Le lotte contadine in Calabria costituirono uno degli avvenimenti più rivoluzionari della storia italiana nel 1° e 2° dopoguerra, un movimento guidato da povera gente che si batté per coltivare le terre lasciate incolte dai proprietari agrari. Questi ultimi, in questa ascesa di lotte, chiedevano l’intervento delle forze di polizia, per reprimere le occupazioni dei poveri contadini.
Dall’unità d’Italia fino al 1950 le lotte sono state l’unico punto di forza dei contadini contro il potere egemone. Sono entrati in conflitto, per difendersi dalla fame, contro coloro che detenevano il potere. Una lotta antifeudale e antiborghese che a radici nel 1600.
La grande proprietà fondiaria è stata sempre il bersaglio delle lotte contadine, lotte spesso non organizzate, non unitarie, ma comunque capaci di sconvolgere l’ordine sociale imposto.
Dopo la seconda guerra mondiale in Calabria quasi la totalità dei terreni era in mano a pochi proprietari. A Melissa il territorio era suddiviso tra quattro famiglie. I patti agrari conservavano condizioni di sfruttamento e un sistema di conduzione delle terre tale da non poter essere razionalizzata la modalità di coltivazione.
Le due guerre aggravarono la situazione della popolazione contadina, ma furono anche l’occasione, per coloro che pre sero parte alle guerre, per conoscere situazioni di sfruttamento in altre zone e diversi modi di vita.
Gli Agrari in Calabria si sono adoperati con qualsiasi mezzo, leggi, sistema giudiziario sotto controllo, conoscenze nella chiesa, tra i liberali, per accentrare nelle proprie mani gran parte della proprietà demaniale e il potere stesso.
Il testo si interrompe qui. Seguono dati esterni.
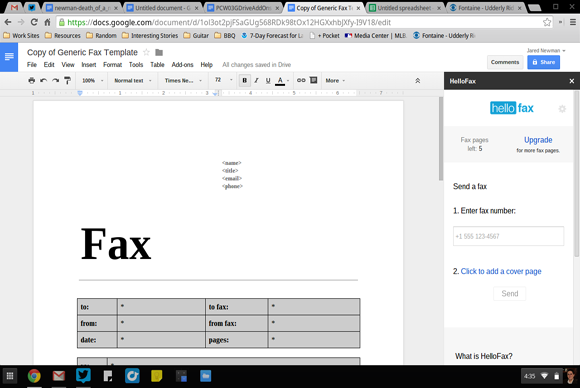Expand the font size 72 dropdown

223,80
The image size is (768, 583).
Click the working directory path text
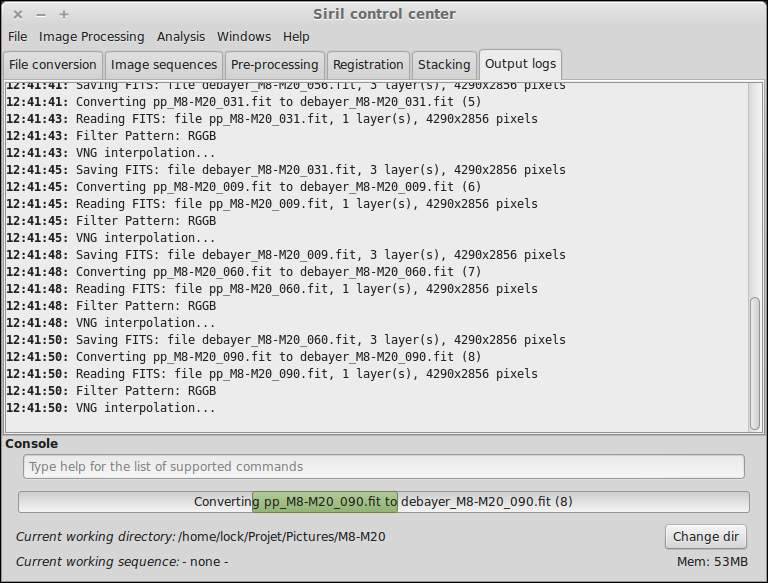coord(282,537)
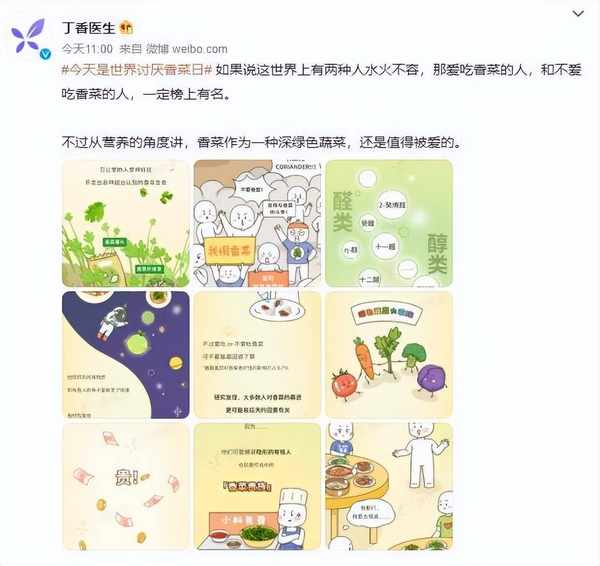The image size is (600, 566).
Task: Open the astronaut in space thumbnail
Action: click(x=126, y=355)
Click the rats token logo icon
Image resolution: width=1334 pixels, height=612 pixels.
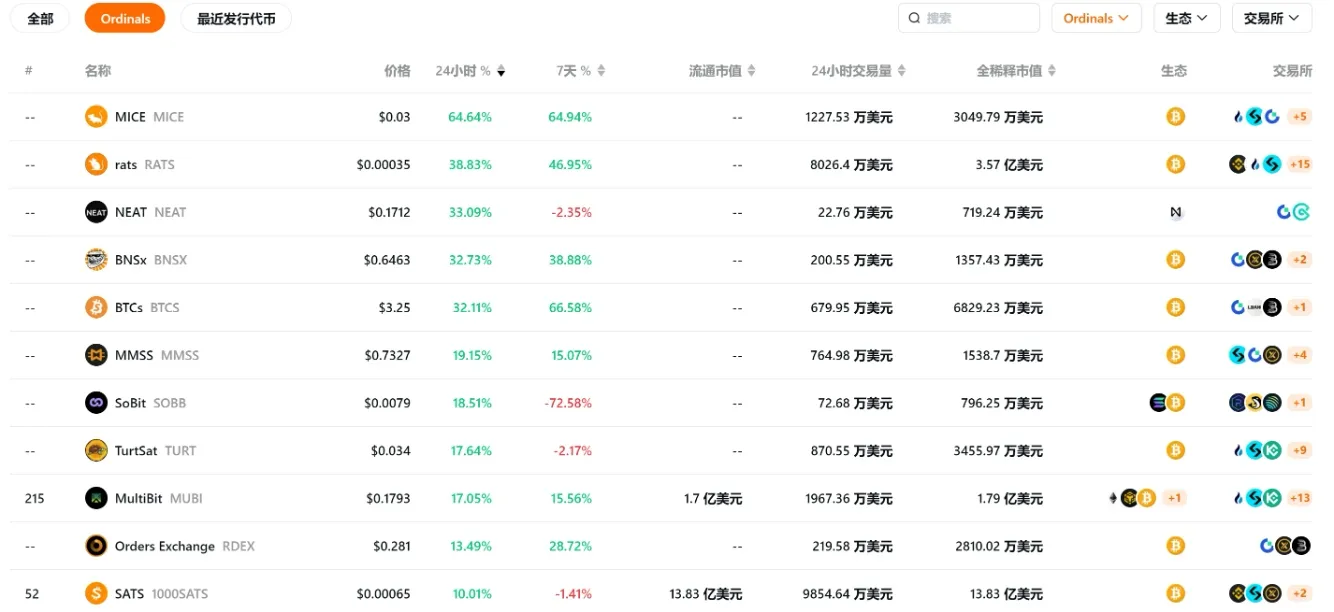[x=96, y=164]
La povera gente cosciente dei soprusi, delle ingiustizie, delle condizioni di miseria dovute alla subalternità, spinta dalla fame, dalla rabbia trovò lo stimolo a reagire e lottare occupando le terre incolte.
Quel sabato 29 ottobre 1949, l’occupazione a Fragalà e la strage per opera della polizia segnò la fine di estenuanti lotte, e l’inizio di quella Riforma Agraria, tanto osteggiata dai proprietari terrieri e dai liberali che difendevano il potere egemone nel sud dell’Italia, che assegnò ai contadini le terre che a loro spettavano.
C’è da aggiungere che non tutto si risolse con la riforma. I partiti di governo, ma soprattutto il PCI, che pur impegnandosi, non seppe comprendere a pieno la situazione e guidare la classe contadina verso l’emancipazione.
Una classe dirigente più preparata e capace di lottare, come avevano saputo farlo i contadini meridionali, sarebbe stata un'ancora di salvezza per tanta gente.